As I continue to engage prospective clients regarding their security needs, there seems to be clear confusion regarding the difference between Vulnerability Assessments and Penetration Testing and what clients want or need.
Surprisingly, whether you are required to conduct security assessments due to regulatory requirements or if you are simply taking steps to establish or verify your current security controls, in most cases a Vulnerability Assessment may a very good option.
By design, Vulnerability Assessments are a non-intrusive way to identify and quantify security vulnerabilities that exist in your environment. The assessment is an evaluation of your information security posture which should include indicating weaknesses as well as provide appropriate mitigation steps to either eliminate or reduce weaknesses to an acceptable level of risk. In most cases, a Vulnerability Assessment will follow these four steps:
- Catalog Assets and Resources
- Identify Critical Resources, Processes, and Policies
- Highlight Security Vulnerabilities as they relate to the identified resources, processes, and policies.
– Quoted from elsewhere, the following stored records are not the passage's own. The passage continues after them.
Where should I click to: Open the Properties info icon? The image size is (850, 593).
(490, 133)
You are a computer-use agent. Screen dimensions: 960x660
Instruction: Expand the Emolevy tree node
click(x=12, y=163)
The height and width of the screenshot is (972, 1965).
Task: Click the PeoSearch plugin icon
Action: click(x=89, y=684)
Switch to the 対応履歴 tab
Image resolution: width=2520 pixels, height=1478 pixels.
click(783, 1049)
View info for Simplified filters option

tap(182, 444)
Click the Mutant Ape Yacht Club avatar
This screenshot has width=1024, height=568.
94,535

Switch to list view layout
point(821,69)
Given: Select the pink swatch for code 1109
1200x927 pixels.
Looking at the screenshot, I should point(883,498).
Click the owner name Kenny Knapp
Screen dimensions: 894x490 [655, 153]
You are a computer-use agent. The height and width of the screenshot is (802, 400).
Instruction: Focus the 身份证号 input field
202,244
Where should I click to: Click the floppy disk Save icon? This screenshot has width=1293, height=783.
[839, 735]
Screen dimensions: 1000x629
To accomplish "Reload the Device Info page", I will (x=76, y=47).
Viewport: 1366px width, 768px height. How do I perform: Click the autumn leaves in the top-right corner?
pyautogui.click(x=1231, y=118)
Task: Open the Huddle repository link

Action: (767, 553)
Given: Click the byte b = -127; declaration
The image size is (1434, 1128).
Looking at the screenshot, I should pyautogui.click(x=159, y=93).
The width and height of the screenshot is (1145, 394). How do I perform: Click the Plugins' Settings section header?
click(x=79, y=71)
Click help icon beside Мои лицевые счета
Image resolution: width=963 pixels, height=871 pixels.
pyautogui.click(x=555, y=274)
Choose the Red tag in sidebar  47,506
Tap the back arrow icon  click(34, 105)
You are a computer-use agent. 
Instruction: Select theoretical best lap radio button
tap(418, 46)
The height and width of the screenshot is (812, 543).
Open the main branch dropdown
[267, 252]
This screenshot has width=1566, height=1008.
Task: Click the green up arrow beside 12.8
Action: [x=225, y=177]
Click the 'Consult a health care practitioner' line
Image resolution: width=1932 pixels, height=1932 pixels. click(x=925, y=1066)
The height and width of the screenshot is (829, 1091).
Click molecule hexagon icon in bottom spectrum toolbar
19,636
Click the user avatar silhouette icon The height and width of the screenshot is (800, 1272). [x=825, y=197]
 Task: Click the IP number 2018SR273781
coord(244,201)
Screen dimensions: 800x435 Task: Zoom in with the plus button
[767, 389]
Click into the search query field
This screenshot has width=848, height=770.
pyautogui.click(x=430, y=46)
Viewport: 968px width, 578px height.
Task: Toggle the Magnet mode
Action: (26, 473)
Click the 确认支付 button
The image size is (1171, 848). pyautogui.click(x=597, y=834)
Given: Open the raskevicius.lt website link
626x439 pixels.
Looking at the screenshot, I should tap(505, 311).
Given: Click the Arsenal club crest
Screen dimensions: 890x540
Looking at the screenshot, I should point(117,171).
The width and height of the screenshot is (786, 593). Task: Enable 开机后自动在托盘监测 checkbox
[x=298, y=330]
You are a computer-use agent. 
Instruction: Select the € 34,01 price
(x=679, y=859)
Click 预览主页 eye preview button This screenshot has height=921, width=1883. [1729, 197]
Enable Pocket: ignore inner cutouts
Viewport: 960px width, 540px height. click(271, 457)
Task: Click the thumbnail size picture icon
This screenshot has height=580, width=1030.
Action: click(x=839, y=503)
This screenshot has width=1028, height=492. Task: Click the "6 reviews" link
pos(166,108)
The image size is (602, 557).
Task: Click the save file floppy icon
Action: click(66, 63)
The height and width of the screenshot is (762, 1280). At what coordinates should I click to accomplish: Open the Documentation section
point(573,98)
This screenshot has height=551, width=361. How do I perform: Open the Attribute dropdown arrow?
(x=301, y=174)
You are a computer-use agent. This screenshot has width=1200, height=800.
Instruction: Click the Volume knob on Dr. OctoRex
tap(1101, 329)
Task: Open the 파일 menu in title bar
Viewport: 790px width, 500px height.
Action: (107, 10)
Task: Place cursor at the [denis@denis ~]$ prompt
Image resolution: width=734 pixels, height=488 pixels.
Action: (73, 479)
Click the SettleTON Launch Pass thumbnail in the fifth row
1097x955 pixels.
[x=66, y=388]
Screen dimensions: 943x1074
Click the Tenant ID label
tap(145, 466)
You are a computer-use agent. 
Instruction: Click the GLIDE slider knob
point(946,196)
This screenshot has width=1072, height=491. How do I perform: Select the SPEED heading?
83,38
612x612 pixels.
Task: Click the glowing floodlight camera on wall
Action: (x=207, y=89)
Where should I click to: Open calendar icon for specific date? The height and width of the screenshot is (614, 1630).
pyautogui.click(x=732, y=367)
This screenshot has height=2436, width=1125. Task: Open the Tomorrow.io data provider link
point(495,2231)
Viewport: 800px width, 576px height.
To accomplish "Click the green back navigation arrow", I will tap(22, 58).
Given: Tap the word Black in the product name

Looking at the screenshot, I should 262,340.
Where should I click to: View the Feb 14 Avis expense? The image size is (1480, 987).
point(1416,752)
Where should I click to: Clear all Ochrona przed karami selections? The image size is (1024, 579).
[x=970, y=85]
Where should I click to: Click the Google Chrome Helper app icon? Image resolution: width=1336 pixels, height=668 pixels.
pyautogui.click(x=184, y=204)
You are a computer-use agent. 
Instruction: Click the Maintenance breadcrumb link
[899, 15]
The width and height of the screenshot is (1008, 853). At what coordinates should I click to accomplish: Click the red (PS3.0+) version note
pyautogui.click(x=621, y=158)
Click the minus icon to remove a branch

- Provide Actionable Steps to Mitigate and/or Eliminate the most serious vulnerabilities identified.
“Although Vulnerability Assessments and Penetration Testing are combined to provide clients with a broader picture of their security posture, they differ drastically.”
In contrast to a Vulnerability Assessment, a Penetration Test is meant to simulate a bad actor attempting to gain access to systems via research on platform and exploitations of vulnerabilities.
Engineers and Security experts essentially are paid to “hack” a client’s system. Using many different methods such as SQL injection, password cracking, and buffer overflow, engineers will try to prove that vulnerabilities can be exploited. In addition, depending on the type and scope of a Penetration Test, they vary from non-intrusive to very intrusive – very intrusive tests require execution during off-hours to mitigate performance issues and/or outages. Many vendors price and position this service differently – speaking for Weidenhammer, our Team first determines the environment in which the test is to occur; we carefully discuss and review the rationale for the test to ensure we execute the right test for each situation; and finally we ask the client how far they wish us to take the test. In most cases, demonstrating that we were able to gain access is enough, and in others, clients ask our Team to go as far as they can – penetrate the network, exploit servers and other hardware/software in an effort to gauge how far the “rabbit hole” goes.
So what is right for you?
Well, it depends on your current security posture and confidence in your security program. In addition, regulatory and compliance requirements should play a factor in the decision. However, in most cases, a Vulnerability Assessment is the ideal first step. It helps organizations identify potential threats and provides a roadmap to assist them in closing those gaps within their infrastructure.